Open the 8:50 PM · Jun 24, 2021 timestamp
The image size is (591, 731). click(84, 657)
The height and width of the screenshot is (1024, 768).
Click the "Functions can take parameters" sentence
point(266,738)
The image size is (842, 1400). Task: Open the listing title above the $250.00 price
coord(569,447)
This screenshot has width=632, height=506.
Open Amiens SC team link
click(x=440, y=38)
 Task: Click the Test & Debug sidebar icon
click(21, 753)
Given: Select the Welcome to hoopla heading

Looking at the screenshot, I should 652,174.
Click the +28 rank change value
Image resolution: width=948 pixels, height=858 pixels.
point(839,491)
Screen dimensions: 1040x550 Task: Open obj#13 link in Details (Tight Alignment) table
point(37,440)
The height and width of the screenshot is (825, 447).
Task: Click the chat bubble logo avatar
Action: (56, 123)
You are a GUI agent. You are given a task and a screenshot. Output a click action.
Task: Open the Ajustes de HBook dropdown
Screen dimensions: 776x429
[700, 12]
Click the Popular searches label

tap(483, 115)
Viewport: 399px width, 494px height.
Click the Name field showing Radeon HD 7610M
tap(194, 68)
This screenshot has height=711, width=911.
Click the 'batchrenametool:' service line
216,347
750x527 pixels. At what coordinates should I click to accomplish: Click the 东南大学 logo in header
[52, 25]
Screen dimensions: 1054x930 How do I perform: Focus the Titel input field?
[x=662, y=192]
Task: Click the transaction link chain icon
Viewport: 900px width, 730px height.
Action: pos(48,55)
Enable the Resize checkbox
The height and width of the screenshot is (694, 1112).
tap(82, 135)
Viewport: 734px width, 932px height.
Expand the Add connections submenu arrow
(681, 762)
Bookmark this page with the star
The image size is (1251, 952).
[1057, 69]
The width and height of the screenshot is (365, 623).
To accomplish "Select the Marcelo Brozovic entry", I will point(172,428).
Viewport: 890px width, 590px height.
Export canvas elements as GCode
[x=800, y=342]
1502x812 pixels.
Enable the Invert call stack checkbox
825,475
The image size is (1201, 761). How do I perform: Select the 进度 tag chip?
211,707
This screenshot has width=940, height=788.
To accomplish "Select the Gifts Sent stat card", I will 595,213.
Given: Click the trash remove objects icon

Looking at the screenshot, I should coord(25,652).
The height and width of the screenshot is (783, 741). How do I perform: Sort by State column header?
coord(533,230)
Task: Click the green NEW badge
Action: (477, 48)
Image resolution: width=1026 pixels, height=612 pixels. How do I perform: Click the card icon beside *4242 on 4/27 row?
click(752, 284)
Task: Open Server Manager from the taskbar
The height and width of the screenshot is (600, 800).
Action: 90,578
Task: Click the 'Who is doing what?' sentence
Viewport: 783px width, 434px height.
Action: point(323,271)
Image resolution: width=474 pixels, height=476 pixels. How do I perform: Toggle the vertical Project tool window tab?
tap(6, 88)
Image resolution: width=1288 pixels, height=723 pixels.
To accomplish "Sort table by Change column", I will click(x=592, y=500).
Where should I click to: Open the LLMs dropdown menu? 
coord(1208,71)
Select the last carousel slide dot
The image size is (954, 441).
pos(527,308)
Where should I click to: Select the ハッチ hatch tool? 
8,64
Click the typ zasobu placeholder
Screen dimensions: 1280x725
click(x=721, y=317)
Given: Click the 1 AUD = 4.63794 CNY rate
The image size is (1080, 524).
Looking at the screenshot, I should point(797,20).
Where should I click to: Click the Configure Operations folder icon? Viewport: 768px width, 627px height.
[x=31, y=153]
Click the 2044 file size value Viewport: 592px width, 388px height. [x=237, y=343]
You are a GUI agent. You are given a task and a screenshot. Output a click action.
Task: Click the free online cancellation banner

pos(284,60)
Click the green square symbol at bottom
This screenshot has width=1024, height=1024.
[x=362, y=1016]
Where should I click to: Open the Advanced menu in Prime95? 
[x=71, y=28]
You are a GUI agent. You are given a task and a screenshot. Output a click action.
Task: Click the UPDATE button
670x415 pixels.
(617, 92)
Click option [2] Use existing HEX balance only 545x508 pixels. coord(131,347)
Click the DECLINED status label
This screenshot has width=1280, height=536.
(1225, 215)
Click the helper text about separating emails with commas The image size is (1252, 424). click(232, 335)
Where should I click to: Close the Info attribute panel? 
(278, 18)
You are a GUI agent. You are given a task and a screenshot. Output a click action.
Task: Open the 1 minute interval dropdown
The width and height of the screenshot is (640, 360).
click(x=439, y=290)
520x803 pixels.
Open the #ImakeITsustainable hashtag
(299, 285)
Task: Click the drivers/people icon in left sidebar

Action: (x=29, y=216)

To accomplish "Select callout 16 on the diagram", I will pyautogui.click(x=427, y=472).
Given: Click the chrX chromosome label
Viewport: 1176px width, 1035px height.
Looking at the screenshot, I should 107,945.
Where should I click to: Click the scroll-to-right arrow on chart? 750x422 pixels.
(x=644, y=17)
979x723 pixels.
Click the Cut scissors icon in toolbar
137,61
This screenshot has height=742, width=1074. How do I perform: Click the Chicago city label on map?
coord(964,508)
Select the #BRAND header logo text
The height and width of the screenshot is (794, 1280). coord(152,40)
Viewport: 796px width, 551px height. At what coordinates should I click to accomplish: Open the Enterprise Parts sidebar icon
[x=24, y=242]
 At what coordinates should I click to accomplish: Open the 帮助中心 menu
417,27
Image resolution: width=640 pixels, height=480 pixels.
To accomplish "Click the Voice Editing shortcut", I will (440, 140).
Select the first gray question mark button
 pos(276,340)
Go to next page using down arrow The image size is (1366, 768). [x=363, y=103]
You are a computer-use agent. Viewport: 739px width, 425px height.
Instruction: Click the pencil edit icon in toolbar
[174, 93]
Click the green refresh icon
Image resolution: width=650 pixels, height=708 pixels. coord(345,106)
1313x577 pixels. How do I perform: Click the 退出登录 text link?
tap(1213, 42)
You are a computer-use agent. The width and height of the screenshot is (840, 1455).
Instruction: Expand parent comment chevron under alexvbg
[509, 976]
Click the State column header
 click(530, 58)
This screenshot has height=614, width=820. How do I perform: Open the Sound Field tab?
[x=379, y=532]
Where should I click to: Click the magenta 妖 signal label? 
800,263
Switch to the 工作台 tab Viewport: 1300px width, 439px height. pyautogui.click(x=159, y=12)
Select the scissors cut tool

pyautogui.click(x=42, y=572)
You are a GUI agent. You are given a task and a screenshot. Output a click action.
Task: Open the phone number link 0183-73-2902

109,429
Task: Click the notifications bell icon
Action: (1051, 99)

### ABOUT THIS EXERCISE
The reply should consist of all the records, repeated exactly.

### TASK RESPONSE
Open the 8:50 PM · Jun 24, 2021 timestamp
The image size is (591, 731). click(84, 657)
The height and width of the screenshot is (1024, 768).
Click the "Functions can take parameters" sentence
point(266,738)
The image size is (842, 1400). Task: Open the listing title above the $250.00 price
coord(569,447)
This screenshot has width=632, height=506.
Open Amiens SC team link
click(x=440, y=38)
 Task: Click the Test & Debug sidebar icon
click(21, 753)
Given: Select the Welcome to hoopla heading

Looking at the screenshot, I should 652,174.
Click the +28 rank change value
Image resolution: width=948 pixels, height=858 pixels.
point(839,491)
Screen dimensions: 1040x550 Task: Open obj#13 link in Details (Tight Alignment) table
point(37,440)
The height and width of the screenshot is (825, 447).
Task: Click the chat bubble logo avatar
Action: (56, 123)
You are a GUI agent. You are given a task and a screenshot. Output a click action.
Task: Open the Ajustes de HBook dropdown
Screen dimensions: 776x429
[700, 12]
Click the Popular searches label

tap(483, 115)
Viewport: 399px width, 494px height.
Click the Name field showing Radeon HD 7610M
tap(194, 68)
This screenshot has height=711, width=911.
Click the 'batchrenametool:' service line
216,347
750x527 pixels. At what coordinates should I click to accomplish: Click the 东南大学 logo in header
[52, 25]
Screen dimensions: 1054x930 How do I perform: Focus the Titel input field?
[x=662, y=192]
Task: Click the transaction link chain icon
Viewport: 900px width, 730px height.
Action: pos(48,55)
Enable the Resize checkbox
The height and width of the screenshot is (694, 1112).
tap(82, 135)
Viewport: 734px width, 932px height.
Expand the Add connections submenu arrow
(681, 762)
Bookmark this page with the star
The image size is (1251, 952).
[1057, 69]
The width and height of the screenshot is (365, 623).
To accomplish "Select the Marcelo Brozovic entry", I will point(172,428).
Viewport: 890px width, 590px height.
Export canvas elements as GCode
[x=800, y=342]
1502x812 pixels.
Enable the Invert call stack checkbox
825,475
The image size is (1201, 761). How do I perform: Select the 进度 tag chip?
211,707
This screenshot has width=940, height=788.
To accomplish "Select the Gifts Sent stat card", I will 595,213.
Given: Click the trash remove objects icon

Looking at the screenshot, I should coord(25,652).
The height and width of the screenshot is (783, 741). How do I perform: Sort by State column header?
coord(533,230)
Task: Click the green NEW badge
Action: (477, 48)
Image resolution: width=1026 pixels, height=612 pixels. How do I perform: Click the card icon beside *4242 on 4/27 row?
click(752, 284)
Task: Open Server Manager from the taskbar
The height and width of the screenshot is (600, 800).
Action: 90,578
Task: Click the 'Who is doing what?' sentence
Viewport: 783px width, 434px height.
Action: point(323,271)
Image resolution: width=474 pixels, height=476 pixels. How do I perform: Toggle the vertical Project tool window tab?
tap(6, 88)
Image resolution: width=1288 pixels, height=723 pixels.
To accomplish "Sort table by Change column", I will click(x=592, y=500).
Where should I click to: Open the LLMs dropdown menu? 
coord(1208,71)
Select the last carousel slide dot
The image size is (954, 441).
pos(527,308)
Where should I click to: Select the ハッチ hatch tool? 
8,64
Click the typ zasobu placeholder
Screen dimensions: 1280x725
click(x=721, y=317)
Given: Click the 1 AUD = 4.63794 CNY rate
The image size is (1080, 524).
Looking at the screenshot, I should point(797,20).
Where should I click to: Click the Configure Operations folder icon? Viewport: 768px width, 627px height.
[x=31, y=153]
Click the 2044 file size value Viewport: 592px width, 388px height. [x=237, y=343]
You are a GUI agent. You are given a task and a screenshot. Output a click action.
Task: Click the free online cancellation banner

pos(284,60)
Click the green square symbol at bottom
This screenshot has width=1024, height=1024.
[x=362, y=1016]
Where should I click to: Open the Advanced menu in Prime95? 
[x=71, y=28]
You are a GUI agent. You are given a task and a screenshot. Output a click action.
Task: Click the UPDATE button
670x415 pixels.
(617, 92)
Click option [2] Use existing HEX balance only 545x508 pixels. coord(131,347)
Click the DECLINED status label
This screenshot has width=1280, height=536.
(1225, 215)
Click the helper text about separating emails with commas The image size is (1252, 424). click(232, 335)
Where should I click to: Close the Info attribute panel? 
(278, 18)
You are a GUI agent. You are given a task and a screenshot. Output a click action.
Task: Open the 1 minute interval dropdown
The width and height of the screenshot is (640, 360).
click(x=439, y=290)
520x803 pixels.
Open the #ImakeITsustainable hashtag
(299, 285)
Task: Click the drivers/people icon in left sidebar

Action: (x=29, y=216)

To accomplish "Select callout 16 on the diagram", I will pyautogui.click(x=427, y=472).
Given: Click the chrX chromosome label
Viewport: 1176px width, 1035px height.
Looking at the screenshot, I should 107,945.
Where should I click to: Click the scroll-to-right arrow on chart? 750x422 pixels.
(x=644, y=17)
979x723 pixels.
Click the Cut scissors icon in toolbar
137,61
This screenshot has height=742, width=1074. How do I perform: Click the Chicago city label on map?
coord(964,508)
Select the #BRAND header logo text
The height and width of the screenshot is (794, 1280). coord(152,40)
Viewport: 796px width, 551px height. At what coordinates should I click to accomplish: Open the Enterprise Parts sidebar icon
[x=24, y=242]
 At what coordinates should I click to accomplish: Open the 帮助中心 menu
417,27
Image resolution: width=640 pixels, height=480 pixels.
To accomplish "Click the Voice Editing shortcut", I will (440, 140).
Select the first gray question mark button
 pos(276,340)
Go to next page using down arrow The image size is (1366, 768). [x=363, y=103]
You are a computer-use agent. Viewport: 739px width, 425px height.
Instruction: Click the pencil edit icon in toolbar
[174, 93]
Click the green refresh icon
Image resolution: width=650 pixels, height=708 pixels. coord(345,106)
1313x577 pixels. How do I perform: Click the 退出登录 text link?
tap(1213, 42)
You are a computer-use agent. The width and height of the screenshot is (840, 1455).
Instruction: Expand parent comment chevron under alexvbg
[509, 976]
Click the State column header
 click(530, 58)
This screenshot has height=614, width=820. How do I perform: Open the Sound Field tab?
[x=379, y=532]
Where should I click to: Click the magenta 妖 signal label? 
800,263
Switch to the 工作台 tab Viewport: 1300px width, 439px height. pyautogui.click(x=159, y=12)
Select the scissors cut tool

pyautogui.click(x=42, y=572)
You are a GUI agent. You are given a task and a screenshot. Output a click action.
Task: Open the phone number link 0183-73-2902

109,429
Task: Click the notifications bell icon
Action: (1051, 99)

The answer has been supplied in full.